06 November 2014

Real Gone

A couple of mainstream, and fairly decent, offerings:

GONE GIRL (B+) - It's a shame that a person can't enjoy the book and the movie equally. Some folks out there are coming to the movie fresh and probably enjoying the hell out of it. Those of us who loved the book can appreciate the thriller's adaptation, even though we know all of the twists in advance.

David Fincher, as usual, is technically adept but lacking in heart. He creates a mood and churns the story, but there's little thrill or delight in the movie as a whole. In other words, despite a screenplay from the novelist, Gillian Flynn, "Gone Girl" isn't the page-turner it is in print.

Rosamund Pike stars as Amy Dunne, the New Yorker yanked by her husband to Missouri, only to go missing on their fifth anniversary amid signs of foul play. Ben Affleck, workmanlike, is nonetheless slightly off-cast as her husband, Nick, who follows the clues Amy left for him, as she did every year on their anniversary. Affleck's everyman quality lacks that certain indefinable edge that Nick had in the book, despite the first key twist that exposes a character flaw.

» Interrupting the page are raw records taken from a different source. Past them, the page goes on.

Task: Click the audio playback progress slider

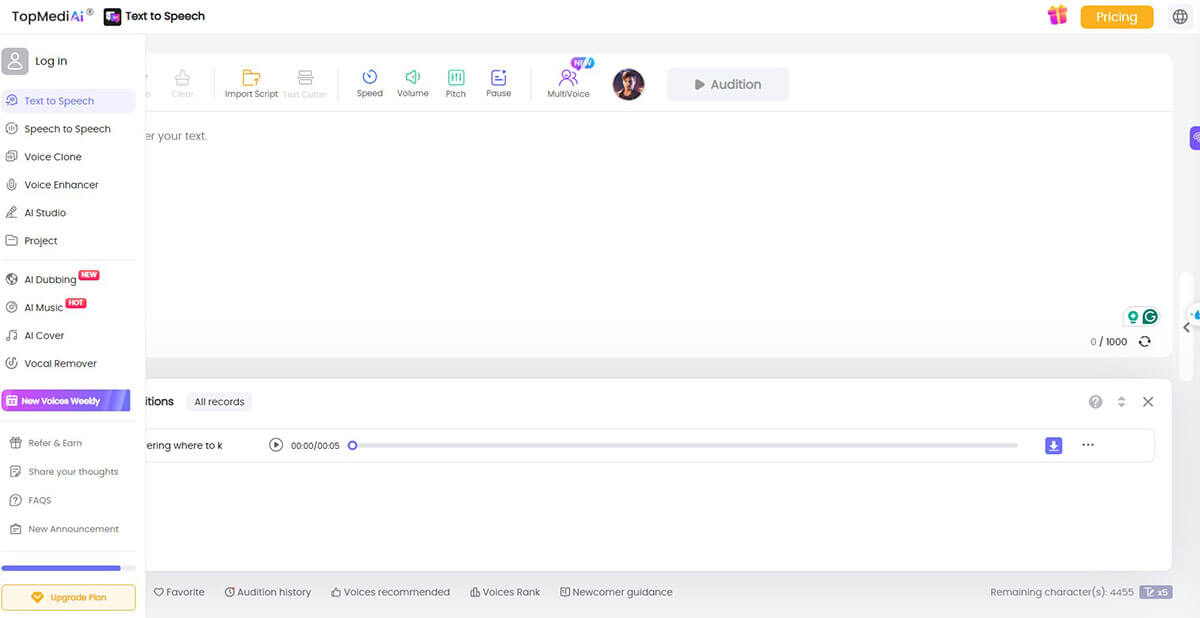Action: [684, 445]
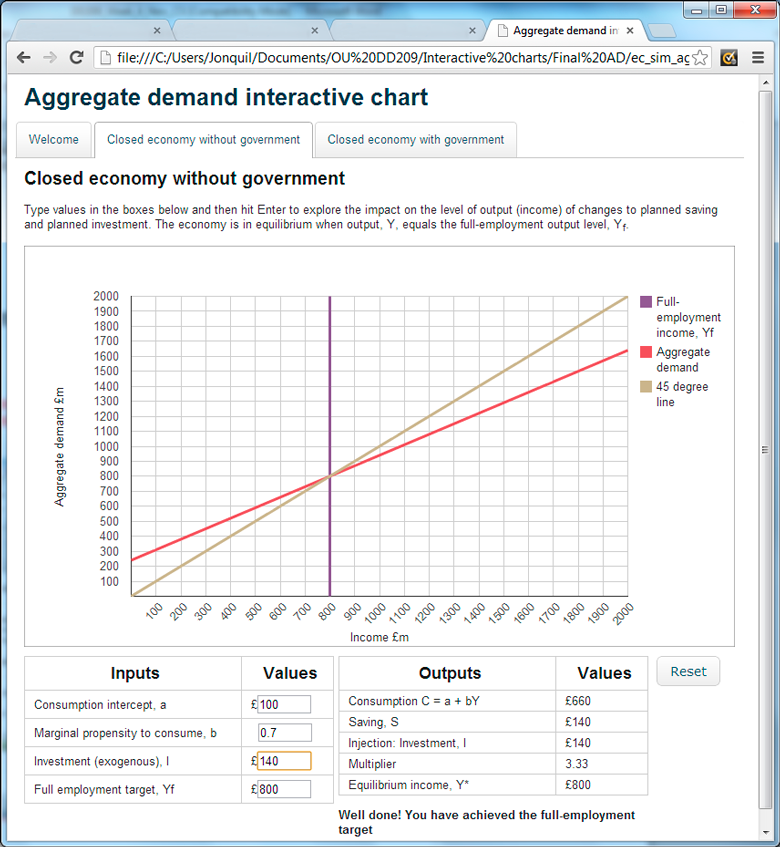Open a new browser tab
This screenshot has height=847, width=780.
661,30
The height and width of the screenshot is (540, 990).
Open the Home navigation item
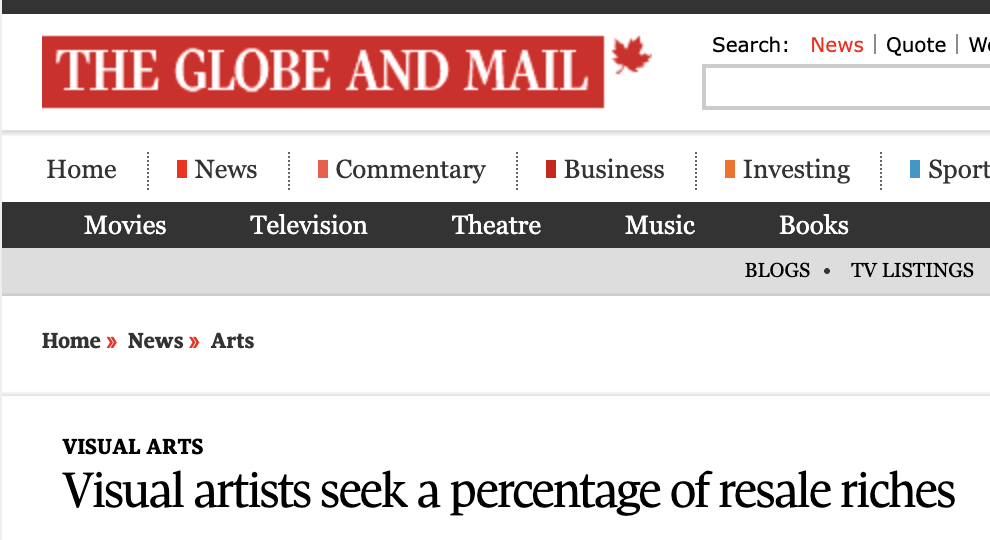click(81, 170)
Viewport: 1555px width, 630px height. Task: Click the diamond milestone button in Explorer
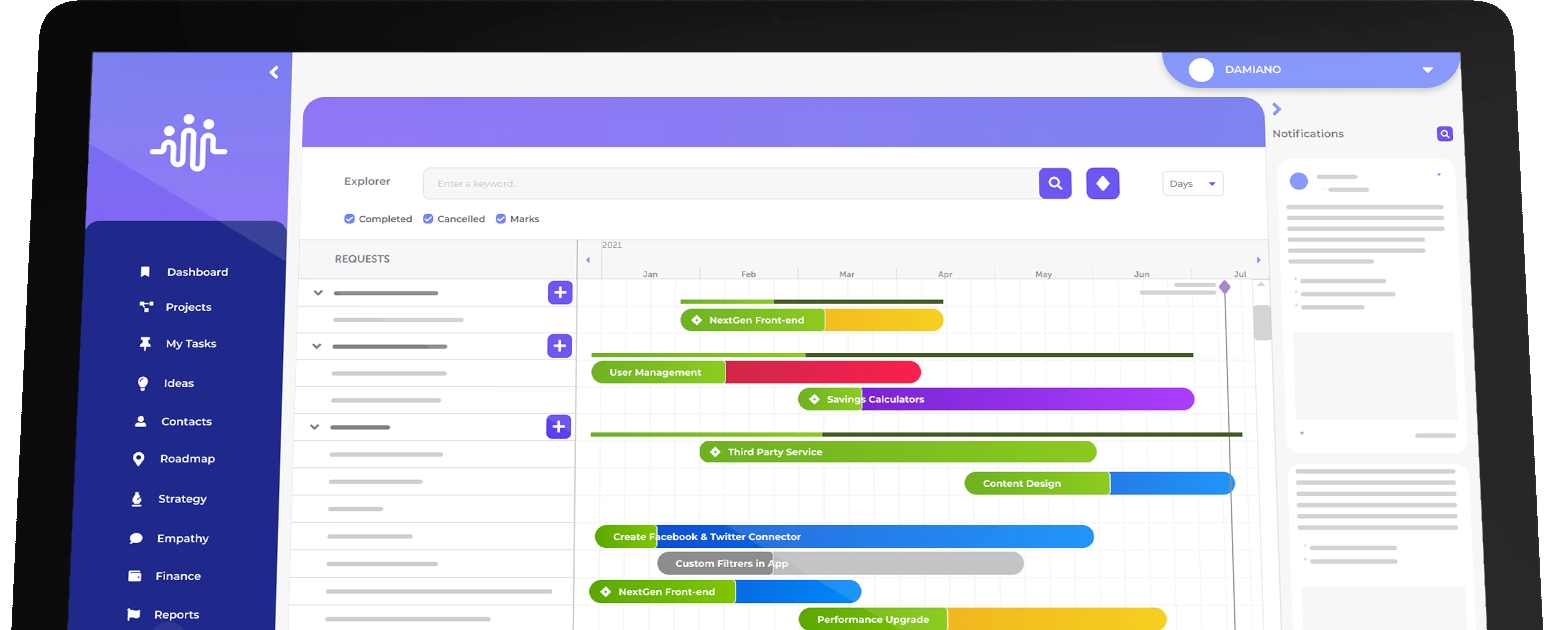pos(1102,183)
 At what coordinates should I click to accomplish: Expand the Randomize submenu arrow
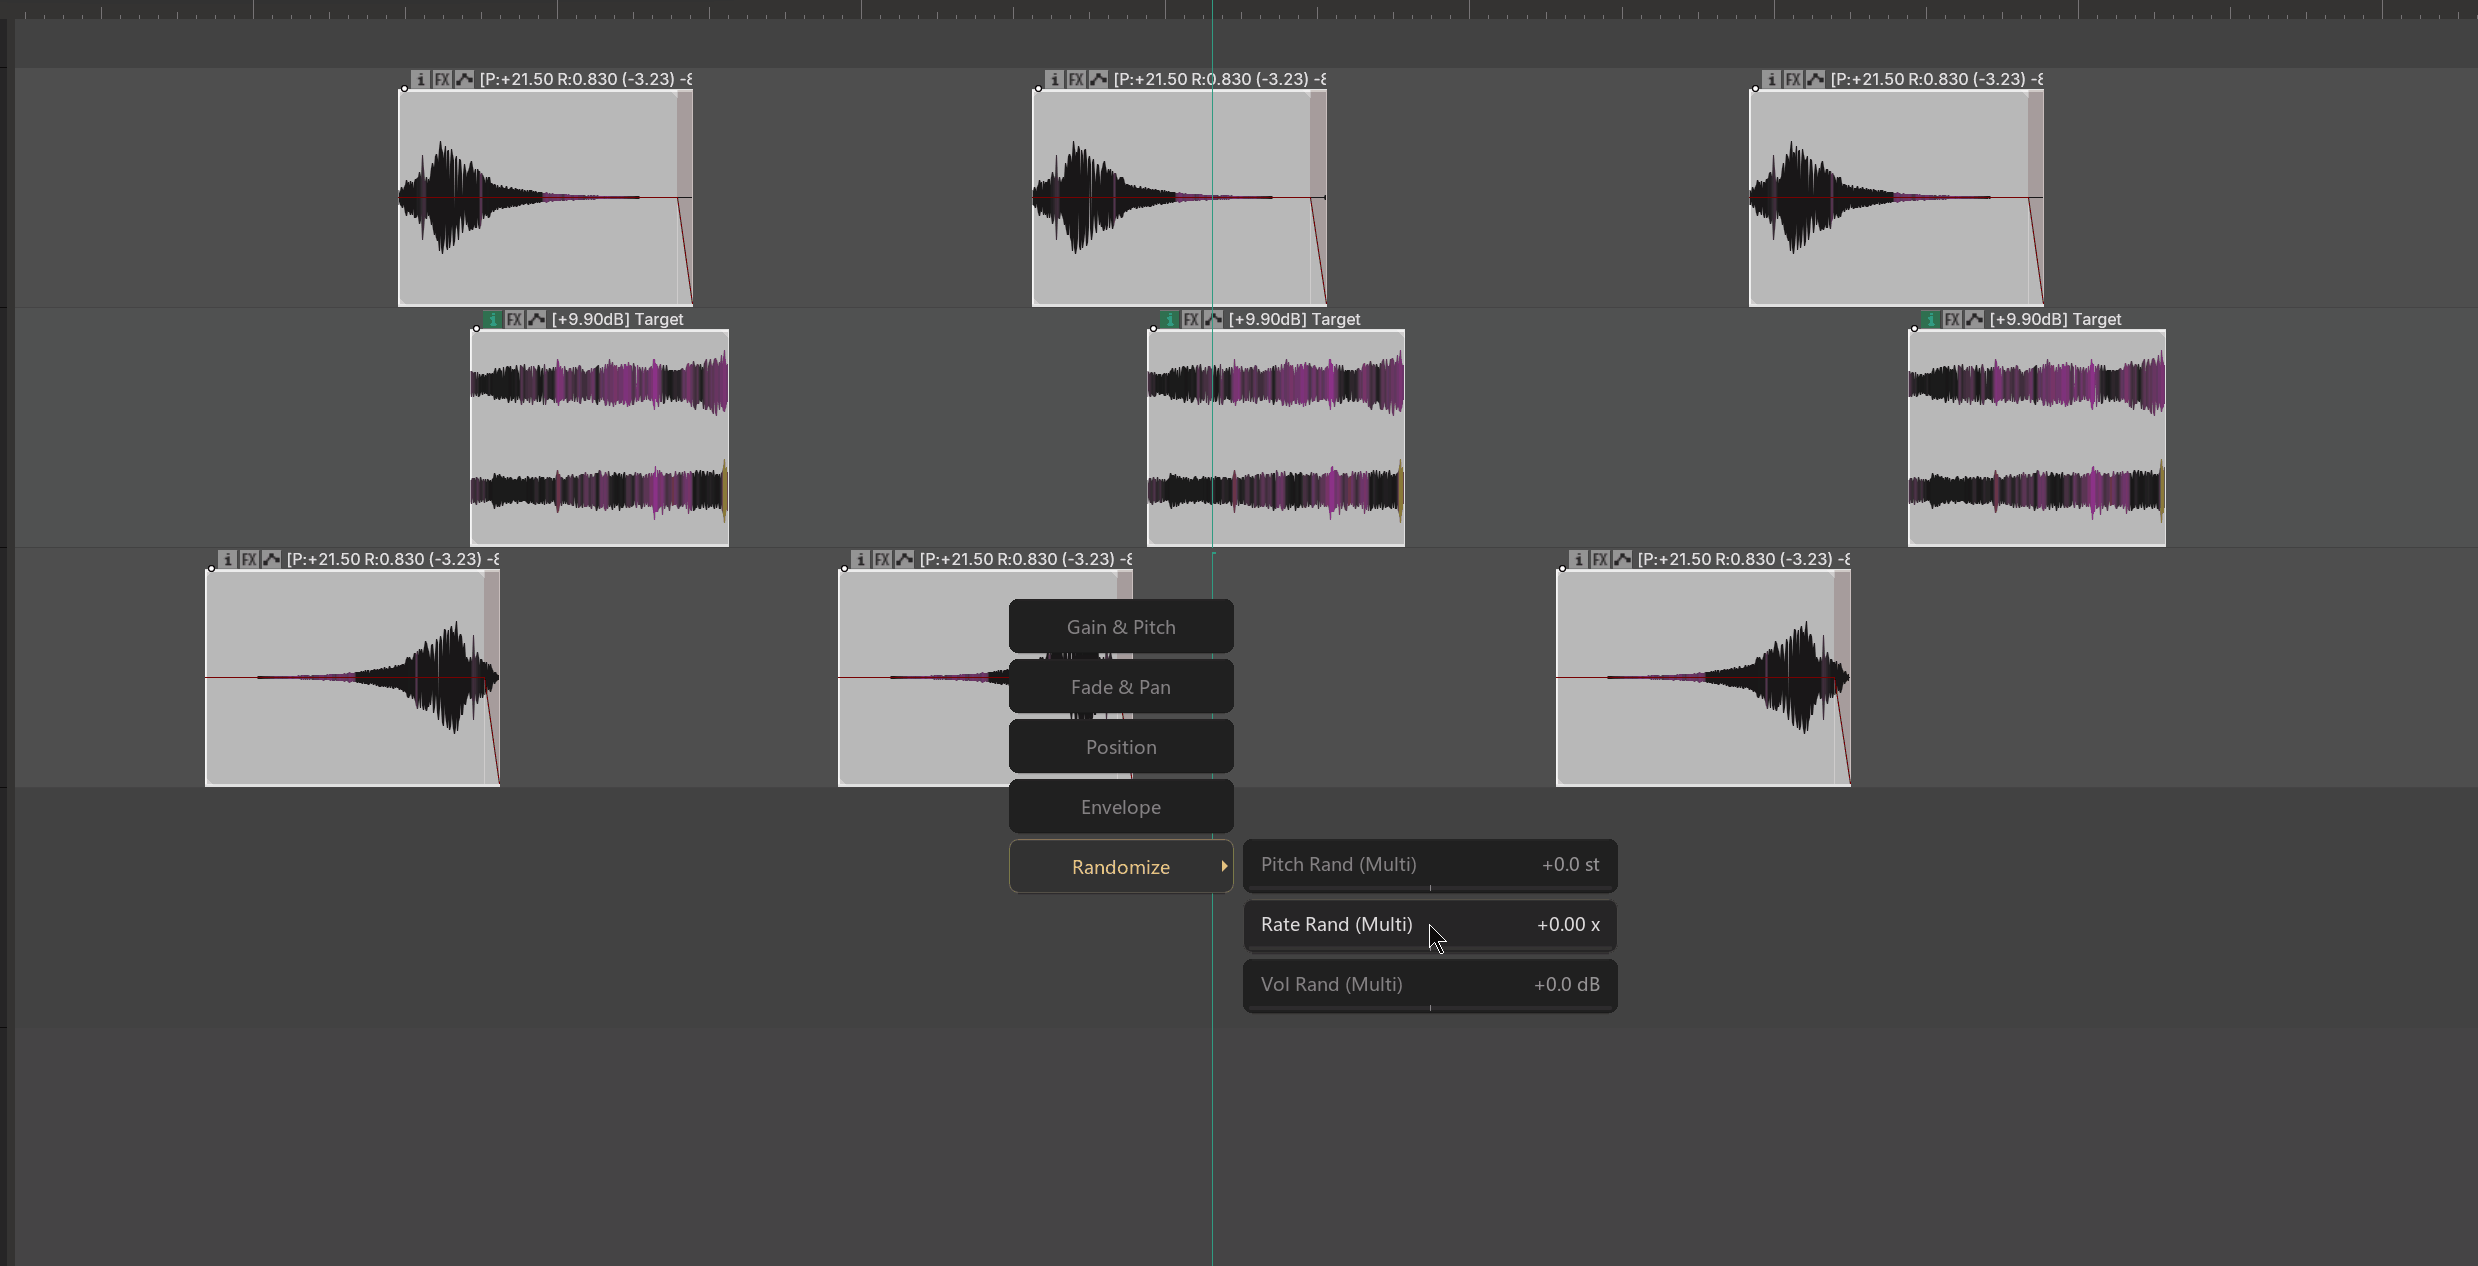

The cast is strong, but Fincher fails to draw sublime performances out of them. Pike is the weak link of the first half. She brings nothing special to the character of Amy, and Fincher seems to be doing something to her voice on the soundtrack, making it dreamlike, as if Pike's voice is dubbed. Carrie Coon (in the role that used to be filled by Janeane Garafolo) plays Nick's snarky but sympathetic twin sister, Margo, and she finds nuance here, as she did in HBO's dull "Leftovers." Tyler Perry is serviceable but nothing special as the shady celebrity lawyer who defends Nick, the suspect in his wife's disappearance. Kim Dickens is delightful but somewhat cliched as the hard-ass detective on Nick's case. Affleck (in a role that used to be played by ... Ben Affleck) hits his marks but overdoes the bland side of Nick. Lola Kirke lights up the screen as a sexy, scheming trailer-park denizen. Missi Pyle sinks her teeth into the giddy Nancy Grace role of the haughty cable news scold. (The media circus, in general, comes off as too much of a caricature.)

By the time Neil Patrick Harris arrives to ham it up as Amy's old friend/stalker, Desi, the narrative starts to strain credulity, and the run time -- two and a half hours -- draws a bit of attention to itself. The subsequent twists aren't quite as scrumptious when splayed on the big screen, but they qualify as solid entertainment, and there's no denying that this has broad appeal. It might even seem compelling to those new to the story.

If not transcendent, it's often a lot of fun.

THE FAULT IN OUR STARS (B) - Shailene Woodley doesn't have to have cancer to make us want to weep just watching her act. She's endlessly appealing, and she's the main reason that this manipulative little weeper doesn't devolve into slushy schmaltz.

This Millennial "Love Story" is fairly predictable but not without its charms. It's not a little thing to watch a young Hollywood actress wear oxygen tubes on her face, throughout an entire film. Woodley is Hazel, a high-schooler suffering from a terminal form of lung cancer. At a support group meeting (hosted with goofy Christian enthusiasm by comedian Mike Birbiglia) she meets Gus, a pretty boy who lost his right leg to cancer but who now is apparently disease-free.

Gus (newcomer Ansel Elgort) is silver-screen perfect, and he and Hazel are beyond cute as a couple. In one of the more fetching touches, she calls him Augustus and he ritualistically calls her Hazel Grace. They develop a quaint secret-couple word: "Okay." And they bond over her favorite book, about a dying girl, a novel that ends in mid-sentence.

They are determined to visit the American author exiled in Amsterdam to ask him to explain the book's ending. They want to make the trip while Hazel is still healthy enough to do so. Eventually they make it to the apartment of Van Houten, a stereotypical drunken and bitter writer, expertly rendered by Willem Dafoe. That meeting goes poorly, but the Amsterdam trip is magical for the smitten teens. A trip to Anne Frank's home is quite moving; we watch as Hazel lugs her oxygen tank up to the attic, and we swoon when Hazel and Gus embrace amid the tourists.

The film is less weepy and more clever than I expected. But the dialogue is just too precious. The supporting characters don't fare so well. Laura Dern has a thankless role as Hazel's nerve-racked mother. Nat Wolff ("Palo Alto") plays the cliched sassy best pal who is dumped by his slutty girlfriend and is losing his sight.

Writers Scott Neustadter and Michael H. Weber definitely know how to tell a story. They crafted the disappointing but well received "(500) Days of Summer" as well as the winning Woodley vehicle "The Spectacular Now." This script has a natural rhythm, and it dabbles in the profound. The miserable writer conveys to the kids the concept of gradations of the infinite, and the characters echo that idea at the end, searching for infinite existence in the many moments in their numbered days.

It's a lovely thought. And Woodley, a seriously authentic actor, sells this maudlin shtick.